Par rapport à d’autres projets, comme L’Empire du sang ou La Mauvaise humeur par exemple, cette expérience regroupe l’ensemble du collectif. C’est la première fois. Ce qui change aussi, c’est la manière dont on a mené l’affaire. Il y a une dimension ambitieuse que n’ont pas forcément les autres plans. Cela nous a demandé une meilleure organisation, des réunions… On a dû contacter des partenaires pour nous aider à monter cette création, ce qui a débouché sur un soutien de structures comme L’Oasis ou La 25ème Heure du livre, qui ont été séduits par le concept. Du coup, on s’est vu imposer des délais et on a dû s’astreindre à un rythme d’écriture.
Le texte d’Huxley est une dystopie (une contre-utopie, un monde en apparence parfait mais qui vire au cauchemar), publiée en 1932. Pourquoi cette œuvre-là et pourquoi maintenant ?
Avec Le Meilleur des Mondes, on touche tout le monde dans Soma. Déjà, le nom du collectif fait directement référence au livre (ndlr : la soma est une substance omniprésente dans le monde décrit par Huxley). Et puis, à la base, on est tous sensible à la science-fiction. Ray Bradbury, Philip K. Dick, Isaac Asimov ou George Orwell… Ces auteurs sont des références communes à pas mal d’entre nous. Certains les lisent ou les ont lu, d’autres regardent des films.

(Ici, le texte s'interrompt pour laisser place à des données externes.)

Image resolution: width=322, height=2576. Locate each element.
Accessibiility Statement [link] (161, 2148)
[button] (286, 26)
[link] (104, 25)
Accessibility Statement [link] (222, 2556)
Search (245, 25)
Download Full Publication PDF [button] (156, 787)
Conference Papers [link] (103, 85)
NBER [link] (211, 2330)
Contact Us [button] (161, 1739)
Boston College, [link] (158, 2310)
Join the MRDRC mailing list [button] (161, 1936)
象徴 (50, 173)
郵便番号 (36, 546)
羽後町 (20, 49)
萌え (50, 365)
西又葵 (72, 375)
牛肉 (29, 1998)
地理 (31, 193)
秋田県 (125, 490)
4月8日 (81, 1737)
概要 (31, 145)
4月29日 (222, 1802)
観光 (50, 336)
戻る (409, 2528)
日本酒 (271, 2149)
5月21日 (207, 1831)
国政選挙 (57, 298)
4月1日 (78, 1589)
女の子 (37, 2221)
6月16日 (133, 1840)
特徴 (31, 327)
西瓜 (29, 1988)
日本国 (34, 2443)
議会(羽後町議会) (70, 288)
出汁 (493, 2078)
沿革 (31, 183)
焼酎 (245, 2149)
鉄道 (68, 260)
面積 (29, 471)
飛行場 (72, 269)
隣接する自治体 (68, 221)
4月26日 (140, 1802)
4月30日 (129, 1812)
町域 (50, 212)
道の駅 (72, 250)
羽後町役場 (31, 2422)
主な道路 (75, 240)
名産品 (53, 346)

Mais on aime tous se plonger dans un autre possible et regarder ce qui se passe : observer l’influence grandissante de certaines technologies dans nos vies, la place prise dans notre société par tous ces engins électroniques complètement futiles. Notre société est balisée d’un côté par le plaisir, la drogue à portée de tous et une certaine sexualité débridée. Et de l’autre, par une forte répression exercée par l’état. Pour nous, c’est une forme de totalitarisme qui dit à peine son nom. Dans le livre, la société décrite ressemble fortement à ça. Mais on voit apparaître aussi des formes d’opposition… Des gens qui ne vivent pas comme la masse soumise, un retour au sauvage, la marginalisation d’une partie de la population par un système contrôlé d’en haut et de façon insidieuse. Le texte évoque la question du travail et de son côté aliénant. C’est un élément qui nous parle beaucoup. On est tous conscient du besoin de travailler parce qu’il faut bien manger. Mais on ne fait pas de plan de carrière, c’est seulement une nécessité. Toutes ces considérations très politiques au final, nous les partageons au sein de Soma.
Concrètement, Le Meilleur des mondes façon Soma, ça raconte quoi ?
C’est une histoire en trois grands chapitres et une vingtaine de scènes. Le premier chapitre est le plus proche du livre. Raconté à la troisième personne, il présente les principaux protagonistes et révèle le caractère de ce monde où l’hédonisme est devenu obligatoire et l’eugénisme une pratique essentielle. Henri Foster et Lenina sont amants et décident de partir en quête d’exotisme chez les sauvages… Mais ils ne tiendront pas cinq minutes et s’enfuiront très vite. Dans leur fuite, ils ramènent contre leur gré deux sauvages, Célestin et Irène, qui veulent, au début du deuxième chapitre, fuir leur monde pauvre et peu développé. Mais leur vision est sans doute trop idyllique… Enfin, la troisième partie raconte l’histoire de deux personnages qui constituent un point d’équilibre entre les deux mondes. À la fois issus du meilleur des mondes, et rêvant d’un retour à la nature, comme une volonté de revenir à des relations essentielles entre êtres humains. Tous ces personnages sont joués par les trois rappeurs qui endossent les rôles alternativement.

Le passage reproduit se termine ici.